Today’s my birthday; I am now 65. And while it’s sobering to realize I only have 20 or so more years left on this precious earth—if I’m lucky—you know what’s really sobering? Call me naive, call me immature (!?), but in my heart, I think I’d always believed that by the time I reached this venerable age, war would be ancient history.

Yup. I really did.

So: Do I take comfort from that wonderful quote from John 14:27? “Peace is my parting gift to you, my own peace, such as the world cannot give. Set your troubled hearts at rest, and banish your fears.” * Is this what a serene, wise old woman should do? Set my troubled heart at rest? (I’ve only been legally old for a few hours, now, so am still finding my way.)

Well, yeah, there is comfort in that “such as the world cannot give” reminder, that what-can- you-expect? /violence-is-fundamental message from You Know Who.

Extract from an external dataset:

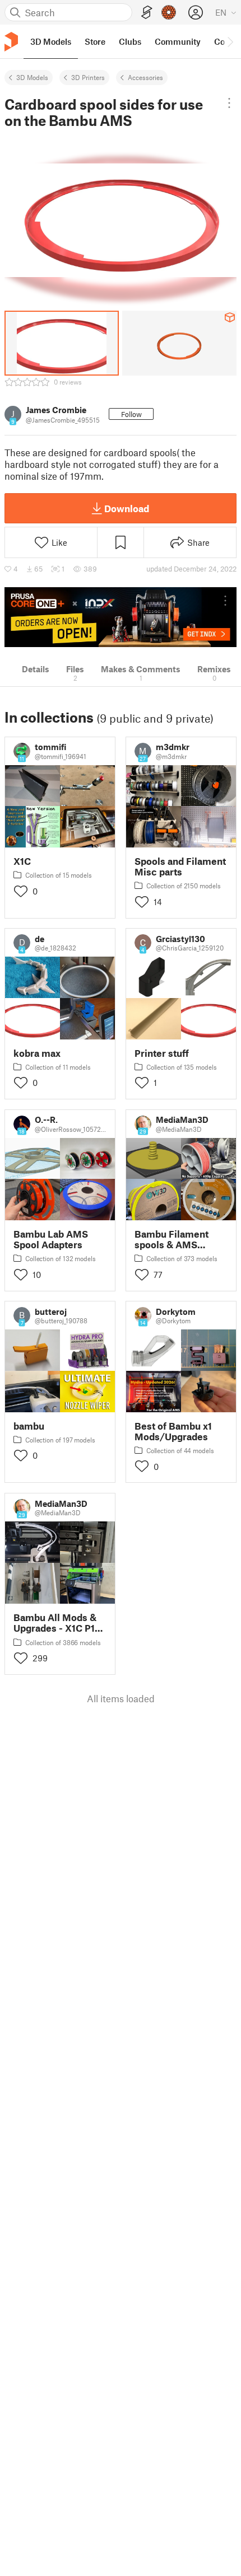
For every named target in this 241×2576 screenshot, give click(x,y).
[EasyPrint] (146, 12)
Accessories (145, 77)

Even so, dear Jesus, in this month of celebration for your birth, I remain sad and angry and deeply disappointed. Pissed, actually.

I do draw some small comfort from gatherings such as I attended last week, sponsored by Somerville Medford United for Justice and Peace (SMUJP.), when twenty or so people watched a devastatingly depressing documentary re Afghanistan.(No, no, not that part.) During the discussion that followed, to hear others express their confusion and disappointment re Obama was somewhat consoling. As was the fact that there were peace activists there even older than me! Still at it. Still waging peace. Yeah!

So, here we go again. Another war.

* This quote, which always makes me cry, is part of the 12th query from  New England Yearly Meeting’s Faith and Practice. One query is read aloud each month  at Friends Meeting at Cambridge.